» **Prompt**
Write out the material below word for word, beginning at the line that contains "Given: Click the Unallocate space after field" and stopping after the line that contains "Looking at the screenshot, I should (x=192, y=148).".

» **Information supplied**
**********

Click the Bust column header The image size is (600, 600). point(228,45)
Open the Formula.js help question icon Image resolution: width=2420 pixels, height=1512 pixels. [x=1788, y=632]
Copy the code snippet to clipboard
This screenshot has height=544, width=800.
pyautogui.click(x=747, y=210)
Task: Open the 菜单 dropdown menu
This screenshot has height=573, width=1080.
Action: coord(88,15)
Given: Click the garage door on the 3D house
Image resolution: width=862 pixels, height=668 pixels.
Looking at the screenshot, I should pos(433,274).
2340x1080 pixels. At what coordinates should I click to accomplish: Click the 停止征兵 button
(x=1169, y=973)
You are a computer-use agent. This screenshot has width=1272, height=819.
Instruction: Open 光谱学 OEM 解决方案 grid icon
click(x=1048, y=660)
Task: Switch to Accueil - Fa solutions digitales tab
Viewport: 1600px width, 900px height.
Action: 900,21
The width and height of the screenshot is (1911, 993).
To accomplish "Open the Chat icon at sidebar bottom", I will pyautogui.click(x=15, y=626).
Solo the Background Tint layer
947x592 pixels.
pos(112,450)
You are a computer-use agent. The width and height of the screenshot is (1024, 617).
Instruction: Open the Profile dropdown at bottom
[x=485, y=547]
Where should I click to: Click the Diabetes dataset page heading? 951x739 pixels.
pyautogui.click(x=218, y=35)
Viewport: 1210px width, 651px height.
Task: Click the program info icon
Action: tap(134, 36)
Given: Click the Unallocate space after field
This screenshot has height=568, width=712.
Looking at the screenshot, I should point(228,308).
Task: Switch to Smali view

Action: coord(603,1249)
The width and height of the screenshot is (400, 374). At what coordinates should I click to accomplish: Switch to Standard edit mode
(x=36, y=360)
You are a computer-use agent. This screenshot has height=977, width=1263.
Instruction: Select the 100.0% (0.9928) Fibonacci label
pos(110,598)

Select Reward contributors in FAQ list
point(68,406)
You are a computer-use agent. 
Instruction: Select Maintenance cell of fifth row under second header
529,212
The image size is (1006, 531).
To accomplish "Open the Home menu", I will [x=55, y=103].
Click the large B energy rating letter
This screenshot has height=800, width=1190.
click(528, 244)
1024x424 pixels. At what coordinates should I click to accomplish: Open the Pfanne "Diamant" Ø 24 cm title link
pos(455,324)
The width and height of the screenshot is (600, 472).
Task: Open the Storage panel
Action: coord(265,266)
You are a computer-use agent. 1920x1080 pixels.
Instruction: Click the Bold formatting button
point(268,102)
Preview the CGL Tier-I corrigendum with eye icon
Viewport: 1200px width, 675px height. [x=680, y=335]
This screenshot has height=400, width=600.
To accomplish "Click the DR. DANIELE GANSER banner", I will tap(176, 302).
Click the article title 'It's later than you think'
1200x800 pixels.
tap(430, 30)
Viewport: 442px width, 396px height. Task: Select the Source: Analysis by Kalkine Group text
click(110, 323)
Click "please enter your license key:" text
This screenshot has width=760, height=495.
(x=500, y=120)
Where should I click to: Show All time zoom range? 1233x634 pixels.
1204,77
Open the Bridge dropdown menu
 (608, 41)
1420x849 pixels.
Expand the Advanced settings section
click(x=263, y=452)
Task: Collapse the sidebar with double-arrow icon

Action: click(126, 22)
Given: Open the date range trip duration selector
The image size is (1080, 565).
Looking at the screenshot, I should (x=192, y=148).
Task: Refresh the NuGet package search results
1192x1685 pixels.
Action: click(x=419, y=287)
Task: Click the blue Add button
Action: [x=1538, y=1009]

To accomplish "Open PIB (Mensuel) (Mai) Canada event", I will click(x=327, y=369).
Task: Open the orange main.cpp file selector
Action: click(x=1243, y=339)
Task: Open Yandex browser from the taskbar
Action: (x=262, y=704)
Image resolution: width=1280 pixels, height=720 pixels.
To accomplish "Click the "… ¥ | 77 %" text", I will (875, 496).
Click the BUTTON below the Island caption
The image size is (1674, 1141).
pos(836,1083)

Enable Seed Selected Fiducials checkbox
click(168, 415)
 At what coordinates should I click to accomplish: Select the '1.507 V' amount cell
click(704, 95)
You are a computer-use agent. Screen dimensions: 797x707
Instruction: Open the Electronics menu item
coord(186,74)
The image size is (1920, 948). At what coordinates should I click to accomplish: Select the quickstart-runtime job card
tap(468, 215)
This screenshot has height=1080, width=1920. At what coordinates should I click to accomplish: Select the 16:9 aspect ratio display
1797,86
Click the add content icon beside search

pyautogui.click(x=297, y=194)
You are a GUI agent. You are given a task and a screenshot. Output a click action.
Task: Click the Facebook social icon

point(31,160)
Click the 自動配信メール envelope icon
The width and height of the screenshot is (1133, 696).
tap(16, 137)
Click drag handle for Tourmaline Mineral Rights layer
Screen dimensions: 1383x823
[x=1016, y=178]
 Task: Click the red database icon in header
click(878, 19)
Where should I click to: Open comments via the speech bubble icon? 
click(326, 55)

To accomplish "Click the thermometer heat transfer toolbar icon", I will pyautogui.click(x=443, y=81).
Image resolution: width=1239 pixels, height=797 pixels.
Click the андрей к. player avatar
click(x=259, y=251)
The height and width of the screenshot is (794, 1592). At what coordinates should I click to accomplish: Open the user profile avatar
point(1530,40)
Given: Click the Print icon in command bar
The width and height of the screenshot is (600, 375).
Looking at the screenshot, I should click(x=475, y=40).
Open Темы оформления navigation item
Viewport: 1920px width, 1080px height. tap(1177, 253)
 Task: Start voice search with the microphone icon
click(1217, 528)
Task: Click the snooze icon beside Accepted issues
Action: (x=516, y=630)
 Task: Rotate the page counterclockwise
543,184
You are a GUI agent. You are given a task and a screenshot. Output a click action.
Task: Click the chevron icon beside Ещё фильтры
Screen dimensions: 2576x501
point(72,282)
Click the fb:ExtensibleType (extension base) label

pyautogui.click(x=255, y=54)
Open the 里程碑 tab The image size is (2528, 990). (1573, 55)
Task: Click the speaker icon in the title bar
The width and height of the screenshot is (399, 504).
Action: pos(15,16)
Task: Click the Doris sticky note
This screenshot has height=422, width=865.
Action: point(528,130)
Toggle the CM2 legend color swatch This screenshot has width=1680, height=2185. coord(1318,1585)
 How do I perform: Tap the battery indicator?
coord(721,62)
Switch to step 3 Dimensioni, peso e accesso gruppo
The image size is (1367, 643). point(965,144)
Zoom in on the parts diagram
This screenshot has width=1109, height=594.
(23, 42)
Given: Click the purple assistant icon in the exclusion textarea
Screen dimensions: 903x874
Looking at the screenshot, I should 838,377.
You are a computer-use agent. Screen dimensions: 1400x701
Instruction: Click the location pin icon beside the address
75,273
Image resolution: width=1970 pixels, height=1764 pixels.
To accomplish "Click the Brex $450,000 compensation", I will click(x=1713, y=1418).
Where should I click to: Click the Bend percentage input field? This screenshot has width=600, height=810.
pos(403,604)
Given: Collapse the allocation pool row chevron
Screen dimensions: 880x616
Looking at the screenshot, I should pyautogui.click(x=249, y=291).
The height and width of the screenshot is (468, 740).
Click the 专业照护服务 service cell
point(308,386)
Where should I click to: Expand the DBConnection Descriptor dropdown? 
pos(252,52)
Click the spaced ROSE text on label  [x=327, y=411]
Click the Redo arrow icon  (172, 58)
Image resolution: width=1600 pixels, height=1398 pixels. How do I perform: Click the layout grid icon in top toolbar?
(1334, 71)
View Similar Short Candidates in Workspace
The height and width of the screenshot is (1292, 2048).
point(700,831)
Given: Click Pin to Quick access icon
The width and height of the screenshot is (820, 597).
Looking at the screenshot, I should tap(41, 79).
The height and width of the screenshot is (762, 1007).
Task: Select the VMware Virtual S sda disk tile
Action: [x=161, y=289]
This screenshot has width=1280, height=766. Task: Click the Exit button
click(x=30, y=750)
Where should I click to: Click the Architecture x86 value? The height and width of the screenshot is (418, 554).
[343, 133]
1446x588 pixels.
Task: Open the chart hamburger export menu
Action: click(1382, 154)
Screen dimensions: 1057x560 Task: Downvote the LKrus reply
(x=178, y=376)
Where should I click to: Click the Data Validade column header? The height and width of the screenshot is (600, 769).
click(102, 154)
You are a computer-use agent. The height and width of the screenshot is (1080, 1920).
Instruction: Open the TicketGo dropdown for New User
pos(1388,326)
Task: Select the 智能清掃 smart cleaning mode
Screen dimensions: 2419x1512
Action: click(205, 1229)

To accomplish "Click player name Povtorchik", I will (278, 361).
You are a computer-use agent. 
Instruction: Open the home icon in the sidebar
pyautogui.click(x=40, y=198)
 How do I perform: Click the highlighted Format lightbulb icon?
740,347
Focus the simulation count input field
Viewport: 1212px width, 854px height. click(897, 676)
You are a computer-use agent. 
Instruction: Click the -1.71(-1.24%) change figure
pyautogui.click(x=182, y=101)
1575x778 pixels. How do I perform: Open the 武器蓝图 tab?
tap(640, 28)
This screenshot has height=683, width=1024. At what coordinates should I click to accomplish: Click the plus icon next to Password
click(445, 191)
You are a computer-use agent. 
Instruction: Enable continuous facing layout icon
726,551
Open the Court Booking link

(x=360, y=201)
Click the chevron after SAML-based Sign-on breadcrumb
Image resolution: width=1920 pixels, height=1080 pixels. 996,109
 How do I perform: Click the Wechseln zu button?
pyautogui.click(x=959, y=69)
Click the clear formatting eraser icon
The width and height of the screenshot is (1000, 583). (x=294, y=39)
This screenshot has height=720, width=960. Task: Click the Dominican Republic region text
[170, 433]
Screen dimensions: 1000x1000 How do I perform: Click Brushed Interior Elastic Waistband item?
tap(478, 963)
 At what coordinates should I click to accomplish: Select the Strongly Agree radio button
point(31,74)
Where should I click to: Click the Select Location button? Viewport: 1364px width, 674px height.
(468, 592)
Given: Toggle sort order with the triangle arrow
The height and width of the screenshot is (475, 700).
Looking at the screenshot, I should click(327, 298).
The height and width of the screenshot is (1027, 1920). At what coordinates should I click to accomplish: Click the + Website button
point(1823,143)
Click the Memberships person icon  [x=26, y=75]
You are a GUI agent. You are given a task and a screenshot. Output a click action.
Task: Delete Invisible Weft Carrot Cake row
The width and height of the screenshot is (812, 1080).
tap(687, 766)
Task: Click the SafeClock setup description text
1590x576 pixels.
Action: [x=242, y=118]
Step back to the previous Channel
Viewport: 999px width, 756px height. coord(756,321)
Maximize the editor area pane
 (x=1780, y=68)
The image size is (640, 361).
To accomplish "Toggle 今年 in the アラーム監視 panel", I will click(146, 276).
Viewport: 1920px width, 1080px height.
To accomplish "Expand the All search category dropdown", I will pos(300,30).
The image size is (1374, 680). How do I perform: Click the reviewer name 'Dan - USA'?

**********

» **Full response**
Given: Click the Unallocate space after field
This screenshot has height=568, width=712.
Looking at the screenshot, I should point(228,308).
Task: Switch to Smali view

Action: coord(603,1249)
The width and height of the screenshot is (400, 374). At what coordinates should I click to accomplish: Switch to Standard edit mode
(x=36, y=360)
You are a computer-use agent. This screenshot has height=977, width=1263.
Instruction: Select the 100.0% (0.9928) Fibonacci label
pos(110,598)

Select Reward contributors in FAQ list
point(68,406)
You are a computer-use agent. 
Instruction: Select Maintenance cell of fifth row under second header
529,212
The image size is (1006, 531).
To accomplish "Open the Home menu", I will [x=55, y=103].
Click the large B energy rating letter
This screenshot has height=800, width=1190.
click(528, 244)
1024x424 pixels. At what coordinates should I click to accomplish: Open the Pfanne "Diamant" Ø 24 cm title link
pos(455,324)
The width and height of the screenshot is (600, 472).
Task: Open the Storage panel
Action: coord(265,266)
You are a computer-use agent. 1920x1080 pixels.
Instruction: Click the Bold formatting button
point(268,102)
Preview the CGL Tier-I corrigendum with eye icon
Viewport: 1200px width, 675px height. [x=680, y=335]
This screenshot has height=400, width=600.
To accomplish "Click the DR. DANIELE GANSER banner", I will tap(176, 302).
Click the article title 'It's later than you think'
1200x800 pixels.
tap(430, 30)
Viewport: 442px width, 396px height. Task: Select the Source: Analysis by Kalkine Group text
click(110, 323)
Click "please enter your license key:" text
This screenshot has width=760, height=495.
(x=500, y=120)
Where should I click to: Show All time zoom range? 1233x634 pixels.
1204,77
Open the Bridge dropdown menu
 (608, 41)
1420x849 pixels.
Expand the Advanced settings section
click(x=263, y=452)
Task: Collapse the sidebar with double-arrow icon

Action: click(126, 22)
Given: Open the date range trip duration selector
The image size is (1080, 565).
Looking at the screenshot, I should (x=192, y=148).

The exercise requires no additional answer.